Van andere vertegenwoordigers van het koninkrijk van de fauna worden buideldieren opgemerkt - jerboa, bandicoot, mol. Wilde hond dingo en wilde kameel kunnen ook worden aangetroffen door toeristen die op safari naar de woestijn reizen.
Het acaciastruikgewas, dat op zijn minst enige schijn van schaduw biedt, wordt een toevluchtsoord voor grasparkieten, ijsvogels, vinken, roze kaketoes en zwartgekapte boomzwaluwen.

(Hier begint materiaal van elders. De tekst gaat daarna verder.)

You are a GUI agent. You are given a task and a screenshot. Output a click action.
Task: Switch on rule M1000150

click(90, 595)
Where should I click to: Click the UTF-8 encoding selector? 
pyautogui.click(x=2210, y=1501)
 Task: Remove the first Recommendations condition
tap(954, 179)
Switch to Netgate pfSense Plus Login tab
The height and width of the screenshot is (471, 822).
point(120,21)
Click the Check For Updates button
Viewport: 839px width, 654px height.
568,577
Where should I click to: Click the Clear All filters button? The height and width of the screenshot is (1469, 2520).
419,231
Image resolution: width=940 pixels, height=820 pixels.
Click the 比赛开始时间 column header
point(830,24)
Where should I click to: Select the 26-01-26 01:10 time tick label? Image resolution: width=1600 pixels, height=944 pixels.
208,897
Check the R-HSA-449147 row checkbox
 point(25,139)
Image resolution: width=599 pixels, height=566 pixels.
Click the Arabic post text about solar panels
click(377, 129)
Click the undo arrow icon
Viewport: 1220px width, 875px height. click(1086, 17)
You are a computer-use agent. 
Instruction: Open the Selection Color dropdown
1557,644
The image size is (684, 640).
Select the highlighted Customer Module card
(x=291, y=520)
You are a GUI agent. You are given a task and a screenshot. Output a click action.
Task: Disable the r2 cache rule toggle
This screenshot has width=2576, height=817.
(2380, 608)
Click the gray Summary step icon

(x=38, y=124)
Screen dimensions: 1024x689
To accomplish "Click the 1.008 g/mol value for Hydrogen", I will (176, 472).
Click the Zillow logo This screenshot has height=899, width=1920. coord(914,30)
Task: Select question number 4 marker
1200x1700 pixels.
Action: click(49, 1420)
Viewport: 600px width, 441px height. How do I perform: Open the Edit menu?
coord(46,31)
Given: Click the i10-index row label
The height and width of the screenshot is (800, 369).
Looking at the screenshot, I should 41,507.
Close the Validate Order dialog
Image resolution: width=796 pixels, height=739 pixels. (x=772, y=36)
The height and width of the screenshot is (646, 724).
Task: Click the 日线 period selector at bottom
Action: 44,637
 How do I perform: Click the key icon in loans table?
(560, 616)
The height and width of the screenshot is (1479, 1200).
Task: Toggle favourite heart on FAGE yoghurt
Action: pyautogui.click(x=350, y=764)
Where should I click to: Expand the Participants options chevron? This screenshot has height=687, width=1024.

De woestijn maakt deel uit van Simpson National Park en volgens medewerkers is de herfst (prime) de beste tijd om te bezoeken.
Klimatologische omstandigheden en hydrografie
Het hoogtepunt van de zomer in de Simpson-woestijn is in januari, de temperatuur bereikt zijn maximum, gemiddeld is het in de warmste maand + 29-30 ° С. In de winter (in juli) kan de thermometer dalen tot + 12 ° С.
Het droogste gebied van de Simpson Desert ligt in het noorden, de jaarlijkse regenval bereikt op zijn best 130 mm, respectievelijk een paar waterstromen, de zogenaamde screams, gaan verloren in het zand. De grootste rivieren in de regio - Hay, Plenty, Todd, hebben geen kleine namen. De zuidelijke gebieden van de woestijn worden gekenmerkt door de aanwezigheid van zoutmeren, die ook tijdens de hittegolf opdrogen.